Я вышла на балкон, чтобы наблюдать за их отъездом; мне было интересно, сядет ли Марк за руль, но он не сел, по крайней мере в этот раз.
— Наверное, он остался на ночь, — сказала Белл странным, ровным тоном, к которому иногда прибегала.
— Уверена, что нет.
— Почему?
— Просто чувствую. Они были бы другими. Козетта была бы другой.
Как выяснилось, я была права. Белл спросила Гэри. Мне казалось странным задавать ему подобные вопросы. Гэри мало спал: ложился всегда поздно, а вставал часов в семь. Накануне вечером Марк вернулся с Козеттой около одиннадцати, побыл десять минут и уехал, а вернулся утром в десять. Гэри сам ему открывал дверь.
— Вы похожи на шпиков его жены, — сказал Гэри.
— У него нет жены, — ответила Белл.
— Хотите знать, поцеловал ли он ее на прощание?
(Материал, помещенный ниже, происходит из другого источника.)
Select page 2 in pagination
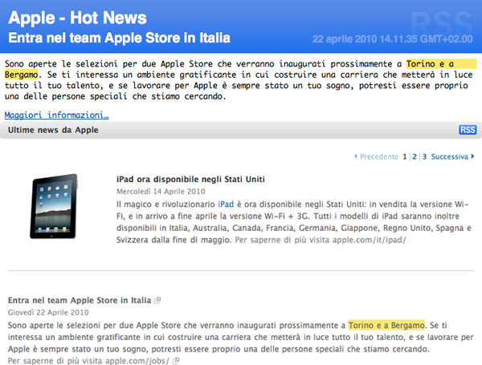The width and height of the screenshot is (482, 365). [x=415, y=157]
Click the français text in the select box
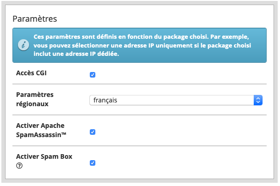 click(x=105, y=100)
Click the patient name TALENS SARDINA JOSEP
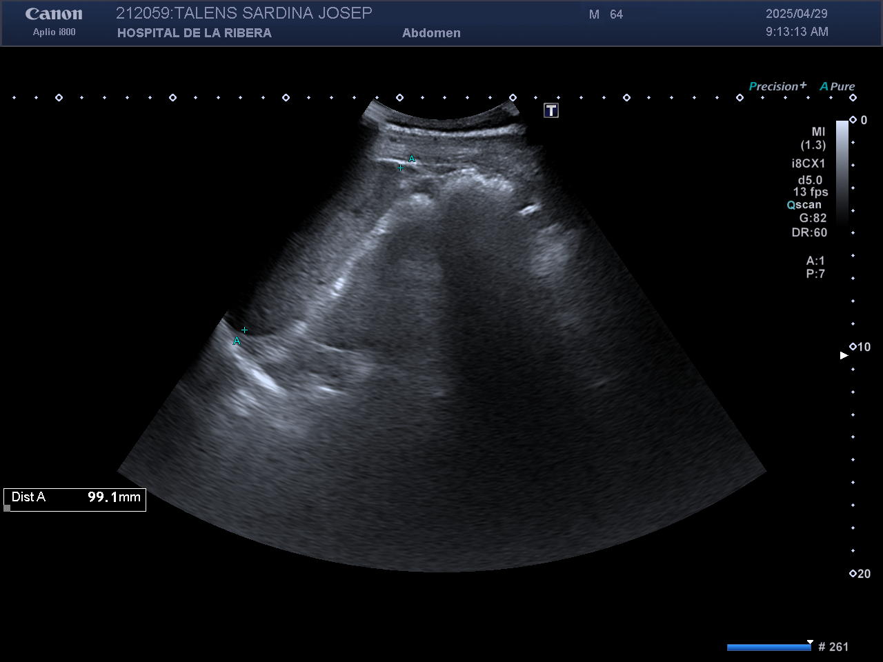 click(274, 13)
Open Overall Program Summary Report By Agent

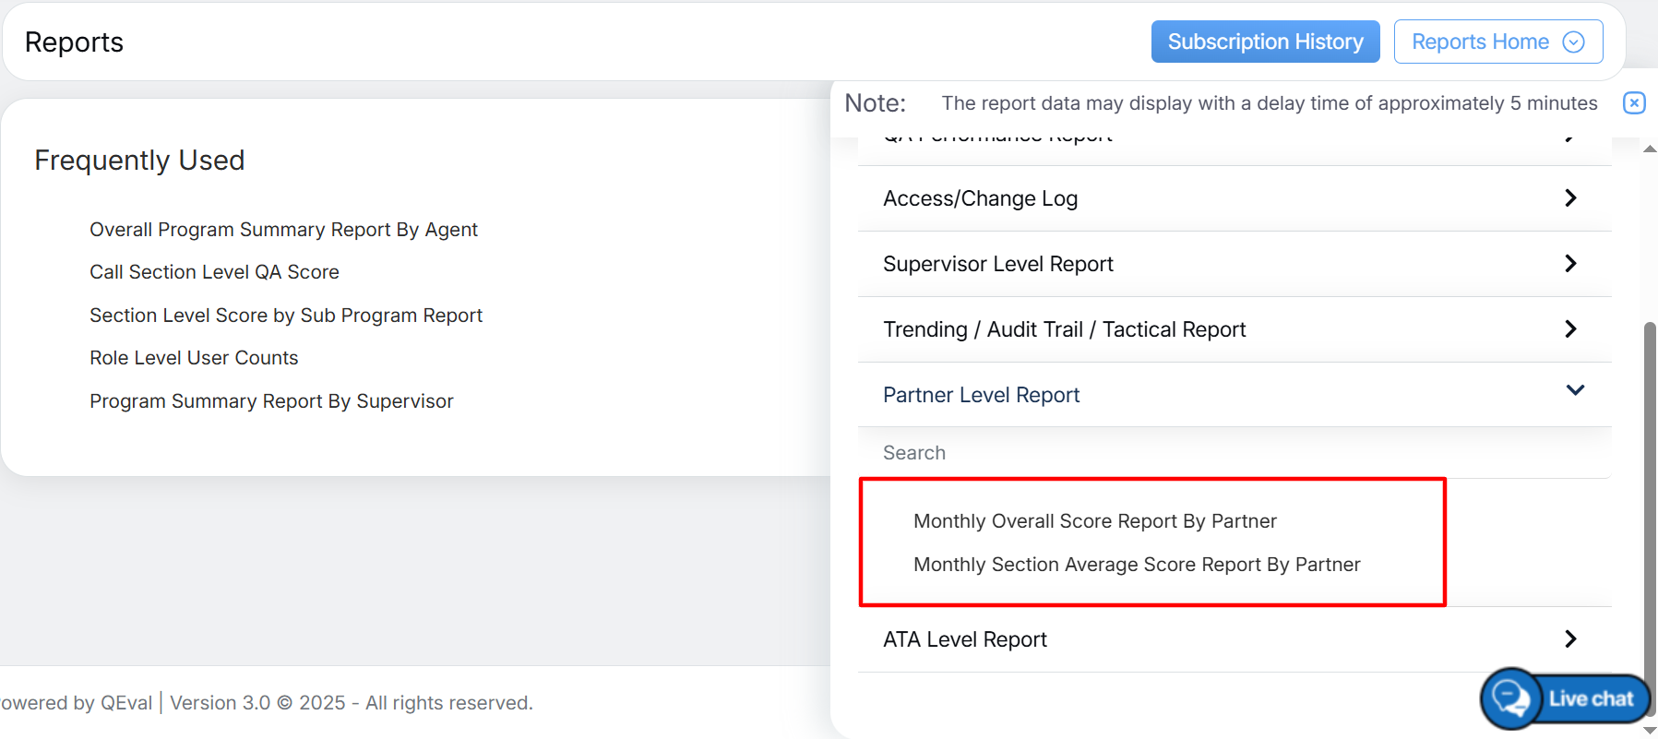(283, 230)
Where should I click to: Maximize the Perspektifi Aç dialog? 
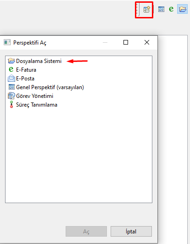point(126,42)
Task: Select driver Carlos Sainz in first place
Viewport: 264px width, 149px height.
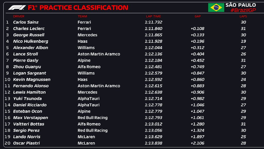Action: pos(26,22)
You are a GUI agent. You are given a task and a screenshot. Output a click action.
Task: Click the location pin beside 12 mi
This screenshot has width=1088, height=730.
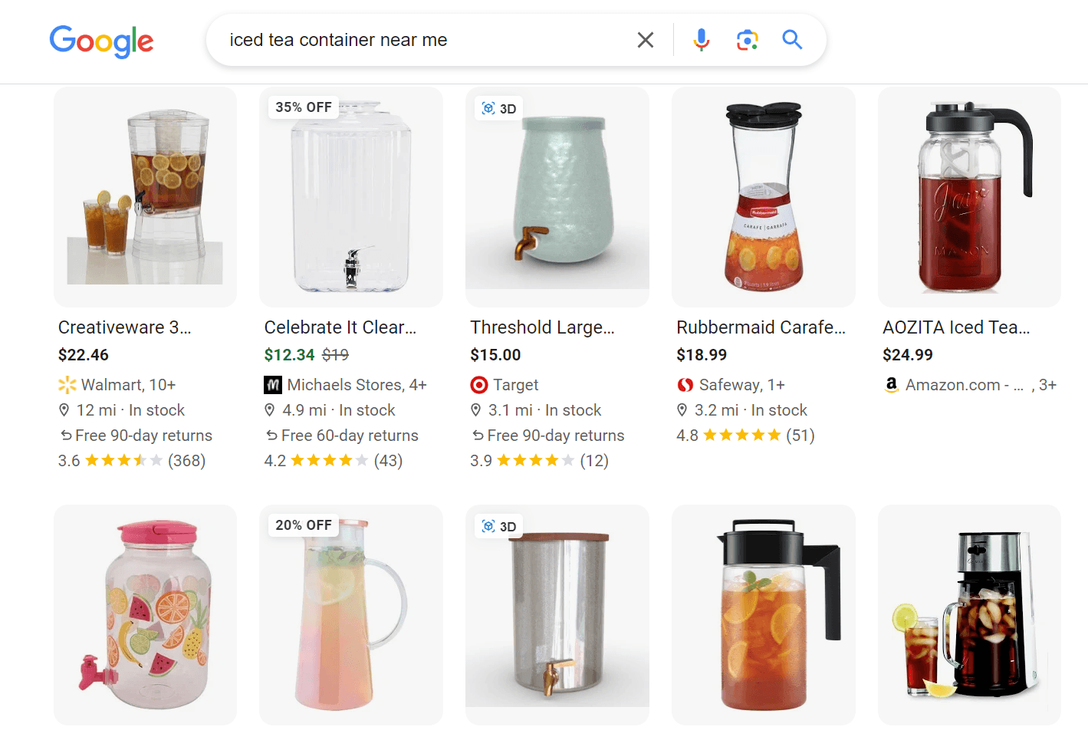coord(64,409)
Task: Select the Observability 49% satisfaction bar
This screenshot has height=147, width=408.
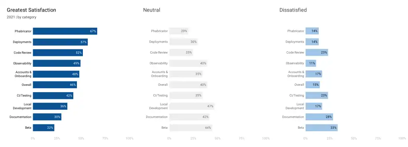Action: (x=57, y=63)

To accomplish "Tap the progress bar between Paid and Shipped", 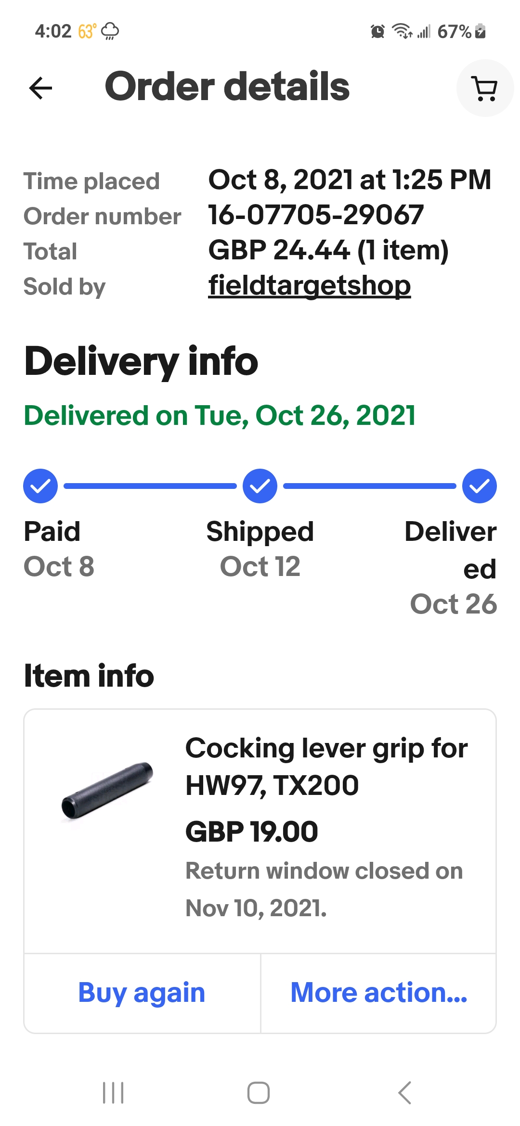I will click(150, 486).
— Ради всего святого! — попыталась я прекратить этот разговор. — Речь идет о Козетте. Козетте!
— И что? — довольно неожиданно ответил Гэри. — «Вино, которое она пьет, из гроздьев, как твое». [56]
— Возможно, только он вряд ли пил это вино, правда?
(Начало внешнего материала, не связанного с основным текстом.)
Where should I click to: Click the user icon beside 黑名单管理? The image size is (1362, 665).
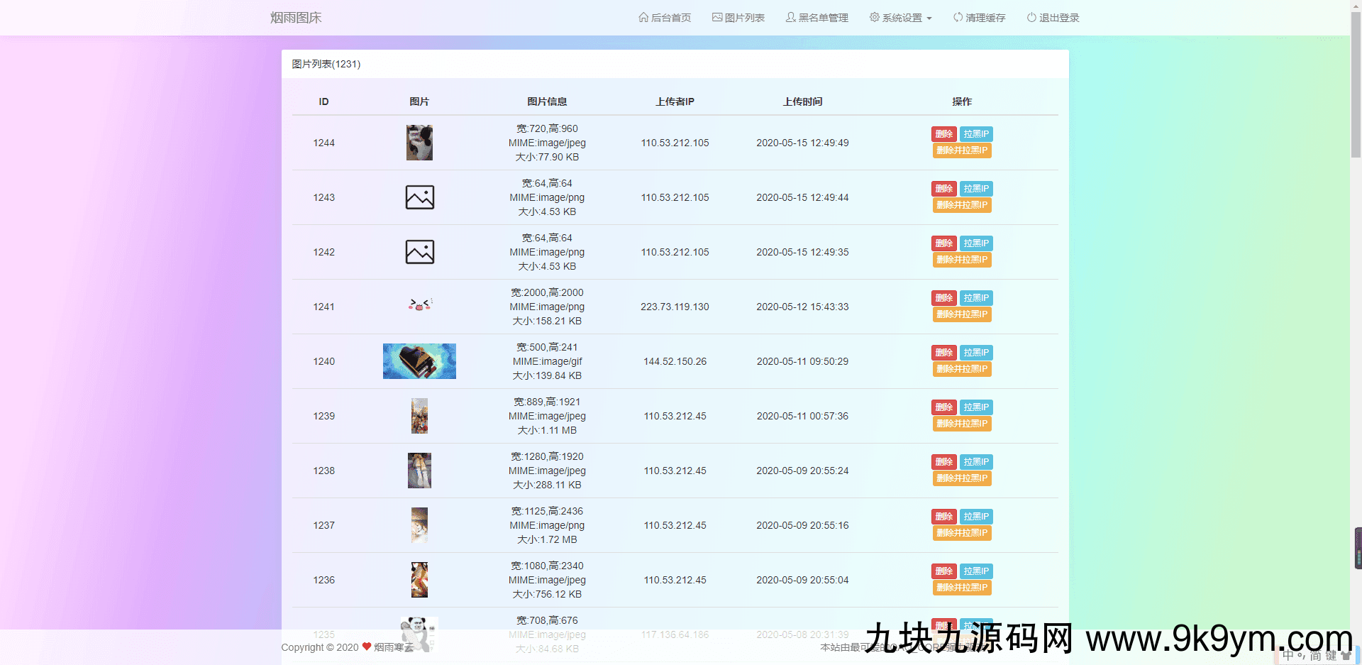[790, 18]
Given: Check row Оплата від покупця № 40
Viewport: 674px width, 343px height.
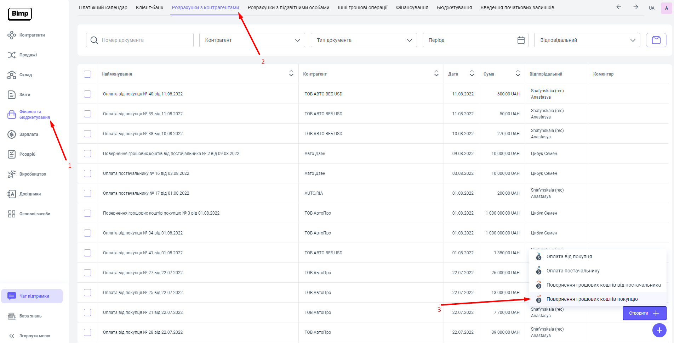Looking at the screenshot, I should point(87,94).
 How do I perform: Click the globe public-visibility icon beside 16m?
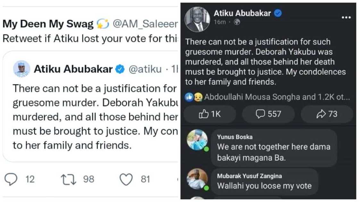click(x=237, y=22)
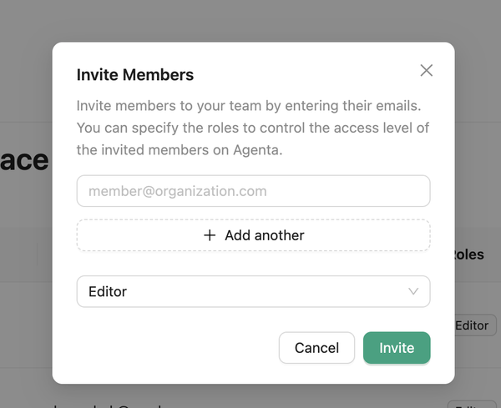Click the plus icon beside Add another
The image size is (501, 408).
click(x=210, y=235)
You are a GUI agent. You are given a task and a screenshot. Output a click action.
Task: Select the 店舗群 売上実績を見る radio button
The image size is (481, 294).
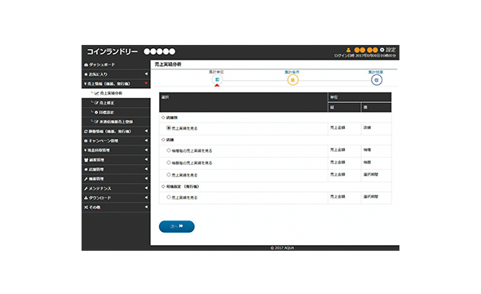(x=169, y=127)
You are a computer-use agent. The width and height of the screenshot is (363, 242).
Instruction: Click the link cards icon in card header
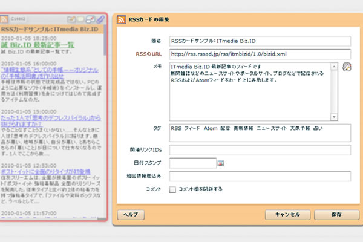click(90, 20)
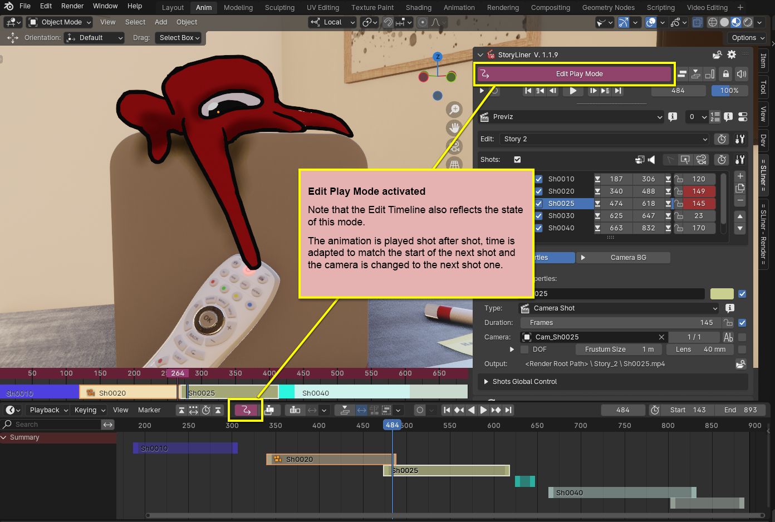Screen dimensions: 775x522
Task: Click the Camera BG button
Action: [622, 258]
— А почему бы и нет, — медленно произнесла Белл. — Не вижу, что ему мешает.
56
У. Шекспир. Отелло. — Пер. Б. Пастернака.
— Козетте уже далеко за пятьдесят. Ей это не нужно, она об этом даже не мечтает.
— Готов поспорить, мечтает, — сказал Гэри.
Марк оставался просто другом. Да и могло ли быть иначе? По крайней мере, его не назовешь любителем дармовщинки. Он часто приглашал Козетту в ресторан или приходил в «Дом с лестницей» уже после ужина. Крайне редко, когда Козетта устраивала ужин для всех, Марк присоединялся к нам, но вел себя довольно скромно, пил мало, заказывал недорогие блюда. Он не курил, не употреблял крепких напитков. В его присутствии чувствовалось, что времена роскоши миновали — времена зеленого шартреза и сожженных купюр.